▶ **Available data**
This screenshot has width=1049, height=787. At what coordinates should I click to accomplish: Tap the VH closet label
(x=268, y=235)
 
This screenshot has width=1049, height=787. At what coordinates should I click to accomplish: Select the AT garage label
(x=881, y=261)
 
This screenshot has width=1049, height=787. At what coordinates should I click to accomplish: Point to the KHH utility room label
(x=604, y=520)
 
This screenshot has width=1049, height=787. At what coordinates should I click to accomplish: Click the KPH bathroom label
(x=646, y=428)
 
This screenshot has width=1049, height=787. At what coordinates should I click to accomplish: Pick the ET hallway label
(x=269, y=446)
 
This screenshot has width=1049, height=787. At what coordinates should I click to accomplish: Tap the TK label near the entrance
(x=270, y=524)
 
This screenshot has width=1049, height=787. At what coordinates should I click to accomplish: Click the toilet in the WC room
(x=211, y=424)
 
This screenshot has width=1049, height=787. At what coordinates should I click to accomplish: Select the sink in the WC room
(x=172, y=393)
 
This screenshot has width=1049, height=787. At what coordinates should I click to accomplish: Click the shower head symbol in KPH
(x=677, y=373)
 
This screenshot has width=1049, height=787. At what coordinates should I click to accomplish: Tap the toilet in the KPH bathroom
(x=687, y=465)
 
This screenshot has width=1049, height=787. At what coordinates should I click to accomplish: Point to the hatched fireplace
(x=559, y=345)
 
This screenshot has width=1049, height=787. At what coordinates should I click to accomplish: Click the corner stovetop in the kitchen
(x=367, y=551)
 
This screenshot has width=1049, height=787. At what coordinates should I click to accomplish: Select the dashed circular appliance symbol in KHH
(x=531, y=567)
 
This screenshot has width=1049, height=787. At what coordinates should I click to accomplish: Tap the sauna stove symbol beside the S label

▶ **Exercise task**
Render all of the entries above as a numbered list, one item per nonblank line, and leave out the blank lines.

▶ **Written answer**
1. This screenshot has width=1049, height=787. At what coordinates should I click to accomplish: Tap the VH closet label
2. (x=268, y=235)
3. This screenshot has width=1049, height=787. At what coordinates should I click to accomplish: Select the AT garage label
4. (x=881, y=261)
5. This screenshot has width=1049, height=787. At what coordinates should I click to accomplish: Point to the KHH utility room label
6. (x=604, y=520)
7. This screenshot has width=1049, height=787. At what coordinates should I click to accomplish: Click the KPH bathroom label
8. (x=646, y=428)
9. This screenshot has width=1049, height=787. At what coordinates should I click to accomplish: Pick the ET hallway label
10. (x=269, y=446)
11. This screenshot has width=1049, height=787. At what coordinates should I click to accomplish: Tap the TK label near the entrance
12. (x=270, y=524)
13. This screenshot has width=1049, height=787. At what coordinates should I click to accomplish: Click the toilet in the WC room
14. (x=211, y=424)
15. This screenshot has width=1049, height=787. At what coordinates should I click to accomplish: Select the sink in the WC room
16. (x=172, y=393)
17. This screenshot has width=1049, height=787. At what coordinates should I click to accomplish: Click the shower head symbol in KPH
18. (x=677, y=373)
19. This screenshot has width=1049, height=787. At what coordinates should I click to accomplish: Tap the toilet in the KPH bathroom
20. (x=687, y=465)
21. This screenshot has width=1049, height=787. At what coordinates should I click to accomplish: Point to the hatched fireplace
22. (x=559, y=345)
23. This screenshot has width=1049, height=787. At what coordinates should I click to accomplish: Click the corner stovetop in the kitchen
24. (x=367, y=551)
25. This screenshot has width=1049, height=787. At what coordinates should I click to accomplish: Select the dashed circular appliance symbol in KHH
26. (x=531, y=567)
27. This screenshot has width=1049, height=787. At what coordinates should I click to accomplish: Tap the sauna stove symbol beside the S label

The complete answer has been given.